Naruto wciąż w szoku, w pierwszej chwili nie zareagował, a kiedy oprzytomniał,
objął go za szyję przybliżając się jeszcze bardziej.
- Idziemy?
- Mhm... - mruknął. - Tylko włożę kwiaty do wody.
Znalazł wazon, włożył kwiaty i ustawił je na stole, po czym wyszedł.
- No, no, no - zacmokał czarnowłosy. - Świetnie wyglądasz - rzekł opierając
dłonie o dach samochodu. - Dawaj, dawaj. Bo nam wycieczka ucieknie.
- Dziękuje - lekko się zarumienił. - Idę przecież!
Okazało się, że mieli samolot do nieznanego blondynowi miejsca. Dopiero, kiedy
wsiedli zorientował się, że to prywatny samolot rodu Uchihów. Usiedli na swoich
miejscach, a Naruto od razu przytulił się do Sasuke. Chciał zasnąć, nie znosił
za dobrze lotów samolotami.
Po jakimś czasie uśpiła go dłoń czarnowłosego delikatnie głaszcząca jego włosy.
Gdy się obudził, byli już na miejscu. Wciąż nic nie wiedząc,
szedł krok w krok za brunetem, co jakiś czas mocniej zaciskając palce na jego
ręce. Najpierw zaprowadził go na basen. Jak wyszli Naruto był tak zmęczony
pływaniem, że musieli siedzieć godzinę na kanapie, przed wejściem do szatni.
Popijali gorącą czekoladę i rozmawiali.
- Chyba straciłeś formę. Takie coś i już padasz? - zaśmiał się.
- Przecież wiesz, że po basenie zawsze ledwo żyję.
- Co prawda to prawda - poczochrał mu włosy. - Nie wiem czy zdajesz sobie z
tego sprawę, ale to jeszcze nie wszystko.
- Nie? - zapytał uradowany kładąc dłoń na jego kolanie.
- Nie - przygarnął go do siebie, gładząc obejmowane plecy.
Po dłuższym odpoczynku udali się na kolację do ekskluzywnej restauracji. Naruto
cały czas nie mógł się nadziwić temu wszystkiemu. Cieszył się… nie… był
szczęśliwy! Sasuke zadał sobie tyle trudu, aby ten dzień spędzić z nim w jak
najlepszy sposób. I patrzył na niego z takim uczuciem… są razem już pięć lat, a
ani Sasuke, ani Naruto nie mają siebie dosyć. Drań zawsze go zaskakuje. Teraz
wpatrywał się w jego cudowne, oczy przepełnione uczuciem do niego. Był pewien,
że w jego własnych oczach widać równie dużo uczuć.

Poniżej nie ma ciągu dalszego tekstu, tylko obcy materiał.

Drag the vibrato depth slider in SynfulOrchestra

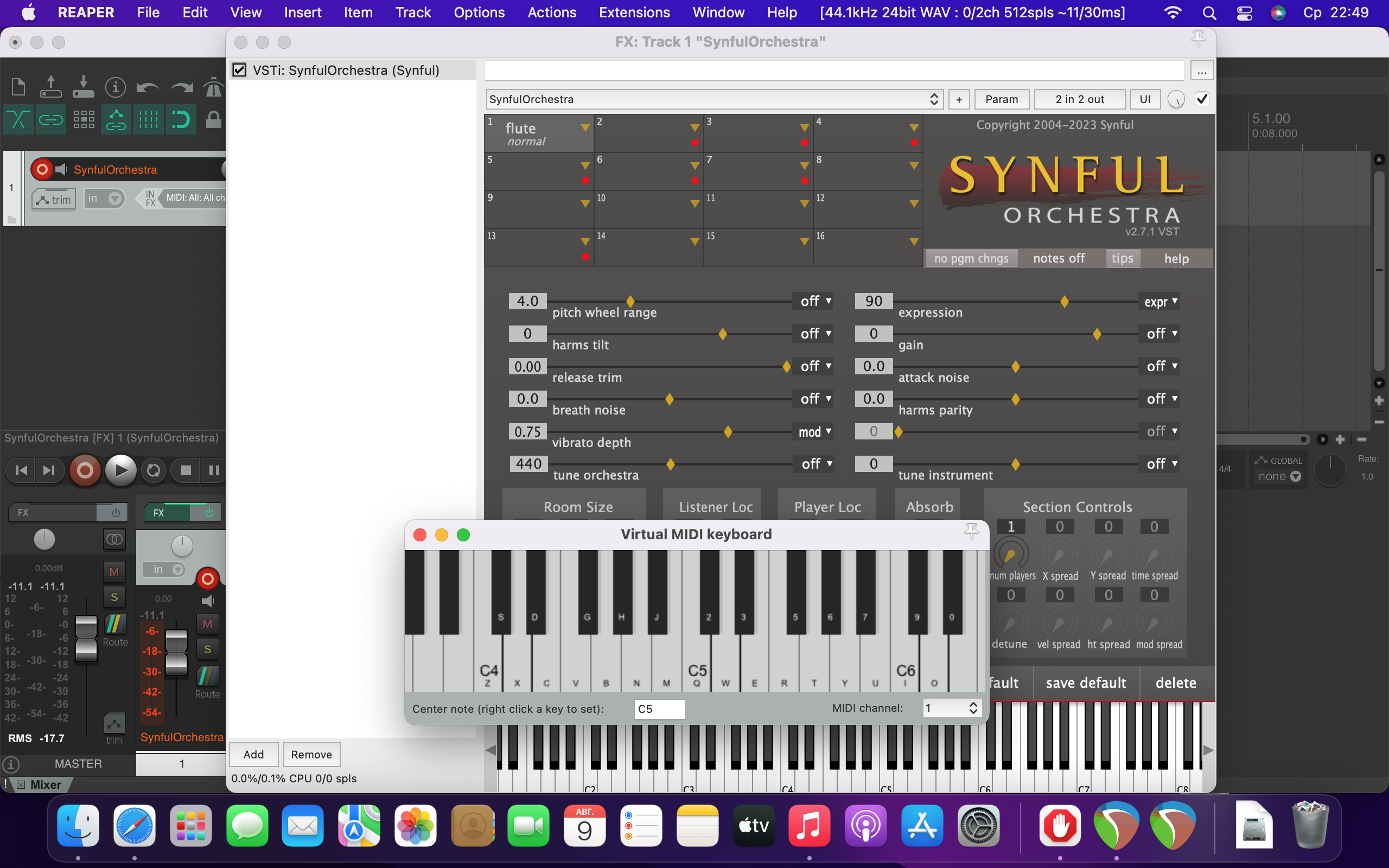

- Sasu, ja… mam coś dla ciebie. Prezent walentynkowy - uśmiechnął się, sięgając
do płaszcza.
- Co to takiego, Naru? - z żywym zainteresowaniem oglądał ślicznie ozdobione
pudełeczko. Kiedy je otwierał, Uzumaki z szerokim uśmiechem wpatrywał się w
niego. Gdy wreszcie wieczko opadło, z satysfakcją odnotował, że brunet głęboko
wciąga powietrze i delikatnie wyjmuje złoty zegarek na staroświeckim łańcuszku,
wcześniej leżący na jedwabnej poduszeczce, tak, aby nigdzie się nie zarysował.

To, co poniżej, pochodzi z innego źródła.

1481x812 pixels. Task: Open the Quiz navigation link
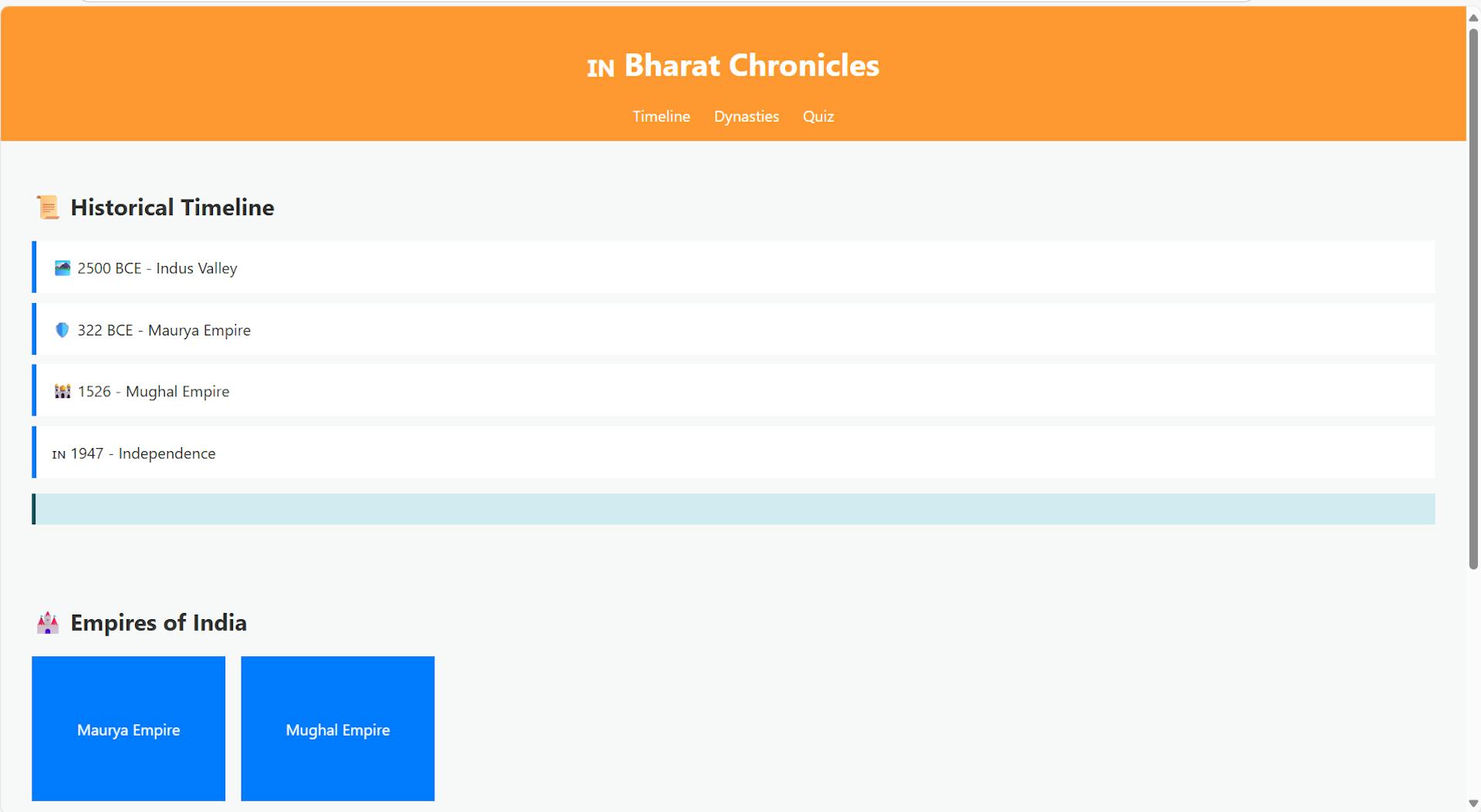coord(818,116)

Dokładnie taki, jakiego szukał już od jakiegoś czasu. Obejrzał go z każdej
strony. Idealnie wypolerowane złoto, cienki, ale mocny łańcuszek.
- I jak? Podoba się?
- Jest cudowny! - Rzekł machając nim przed oczami z zachwytem.
- Otwórz go - odparł zadowolony i spokojny. Brunet wykonał jego polecenie i….
tym razem otworzył usta, zamknął je, przeczytał jeszcze raz wygrawerowany
napis. Spojrzał na Naruto po, czym wstał i łapiąc go za rękę pociągnął w stronę
wyjścia na dach lokalu.
- Chodź. Chcę ci coś pokazać - splótł palce ich dłoni. Nogą otworzył drzwi i
poprowadził zdziwionego blondyna na pół metra od krawędzi dachu. Wyciągnął z
kieszeni telefon.
- No cześć Shika. Pamiętasz o swoim zadaniu? - wyszczerzył się do telefonu. -
To masz je zrealizować teraz. Kończę - schował komórkę do kieszeni.
Stanął za Naruto przywierając do jego pleców torsem, teraz osłoniętym
płaszczem. Dłońmi objął go w pasie, a głowę ułożył na jego ramieniu. Nosem
przesunął po policzku, kierując się do ucha i przygryzając jego płatek.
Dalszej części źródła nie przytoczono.